Provided text.

* * * * *

Saturday, November 8, 2014: 1:45 PM-3:15 PM
Aztec (Convention Center)
*Names in bold indicate Presenter
Panel Organizers: Veronica Katz, University of Virginia
Panel Chairs: Alexandra Resch, Mathematica Policy Research
Discussants: Dan Goldhaber, University of Washington and Matthew Kraft, Brown University
There is a well-established literature identifying teachers as the most important school factor influencing student outcomes (Chetty, Friedman, & Rockoff, 2011; Rivkin, Hanushek, & Kain, 2005; Rockoff, 2004). While recent literature suggests that traditional measures of teacher quality such as credentials and additional degrees have little bearing on student performance (Boyd et al., 2009; Rockoff, Jacob, Kane, & Staiger, 2011), specific and consistent evidence about factors that do contribute positively to quality teaching have been harder to identify. In addition, the question of how to identify quality teachers presents a two-fold challenge: recognizing a successful teacher from the point of hire, and determining the qualities that contribute to student success in the classroom. In an effort to address these twin areas of concern and improve student achievement, the District of Columbia Public Schools (DCPS) has made efforts to both reduce uncertainty about teacher quality in its hiring system, as well as to more systematically identify, encourage and retain exceptional classroom teachers. By overhauling both the teacher hiring system as well as the teacher evaluation and compensation systems, DCPS has attempted to create better mechanisms and incentives for recruiting, retaining, and developing high quality teachers in its schools. Ultimately, DCPS expects these efforts will result in improved student achievement.

* * * * *

Stored records:
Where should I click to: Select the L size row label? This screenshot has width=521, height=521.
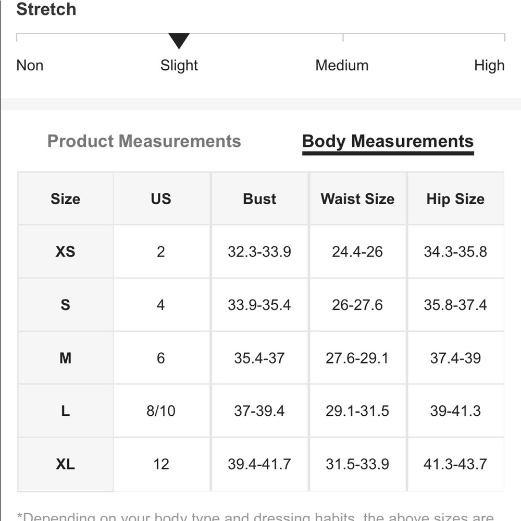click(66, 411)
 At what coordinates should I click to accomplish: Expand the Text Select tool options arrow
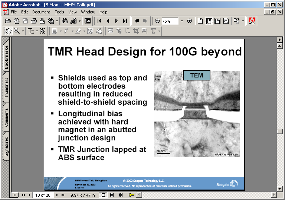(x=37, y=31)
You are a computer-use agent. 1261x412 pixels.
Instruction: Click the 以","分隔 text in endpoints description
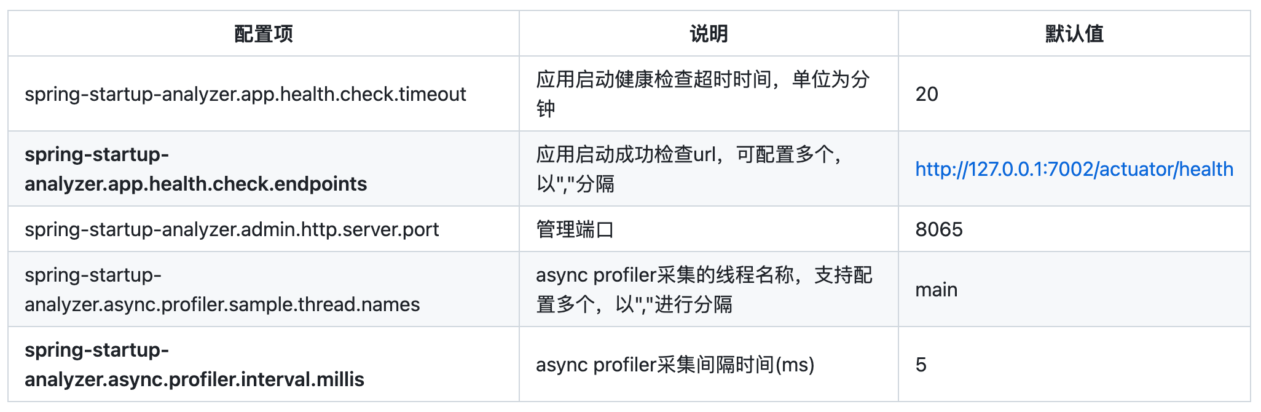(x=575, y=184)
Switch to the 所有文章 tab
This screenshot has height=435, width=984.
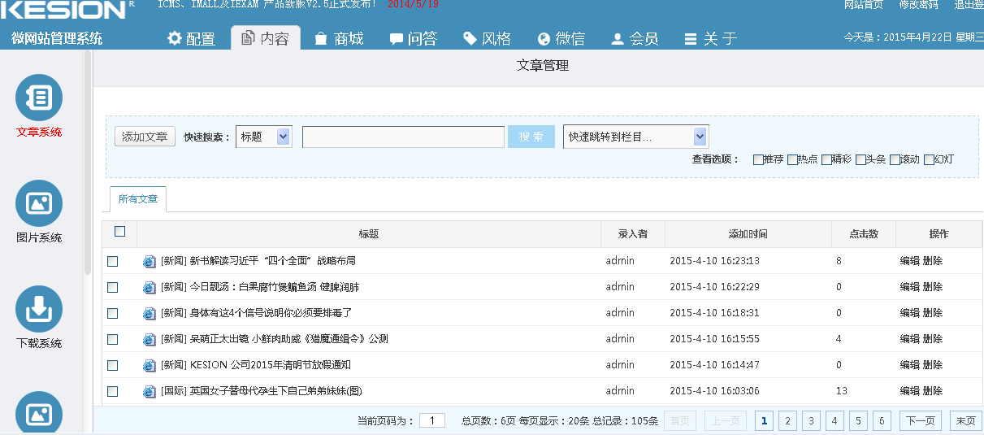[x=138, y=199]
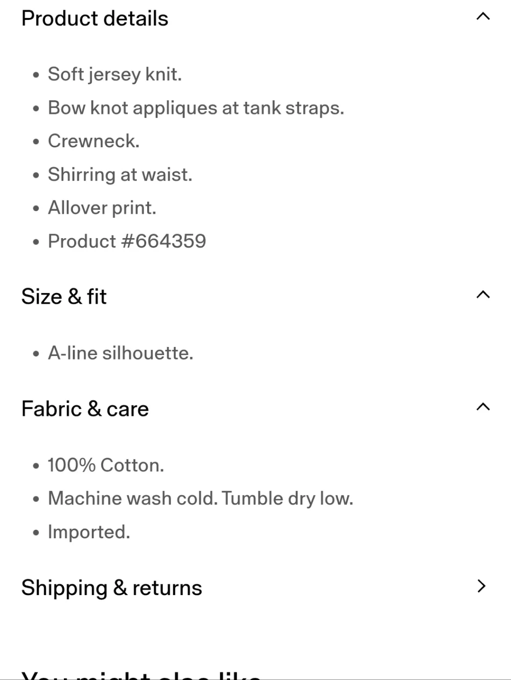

* * * * *

What to work on. Repeat the entire panel listing on identifying and retaining quality teachers, word for word.

Response area.
Saturday, November 8, 2014: 1:45 PM-3:15 PM
Aztec (Convention Center)
*Names in bold indicate Presenter
Panel Organizers: Veronica Katz, University of Virginia
Panel Chairs: Alexandra Resch, Mathematica Policy Research
Discussants: Dan Goldhaber, University of Washington and Matthew Kraft, Brown University
There is a well-established literature identifying teachers as the most important school factor influencing student outcomes (Chetty, Friedman, & Rockoff, 2011; Rivkin, Hanushek, & Kain, 2005; Rockoff, 2004). While recent literature suggests that traditional measures of teacher quality such as credentials and additional degrees have little bearing on student performance (Boyd et al., 2009; Rockoff, Jacob, Kane, & Staiger, 2011), specific and consistent evidence about factors that do contribute positively to quality teaching have been harder to identify. In addition, the question of how to identify quality teachers presents a two-fold challenge: recognizing a successful teacher from the point of hire, and determining the qualities that contribute to student success in the classroom. In an effort to address these twin areas of concern and improve student achievement, the District of Columbia Public Schools (DCPS) has made efforts to both reduce uncertainty about teacher quality in its hiring system, as well as to more systematically identify, encourage and retain exceptional classroom teachers. By overhauling both the teacher hiring system as well as the teacher evaluation and compensation systems, DCPS has attempted to create better mechanisms and incentives for recruiting, retaining, and developing high quality teachers in its schools. Ultimately, DCPS expects these efforts will result in improved student achievement.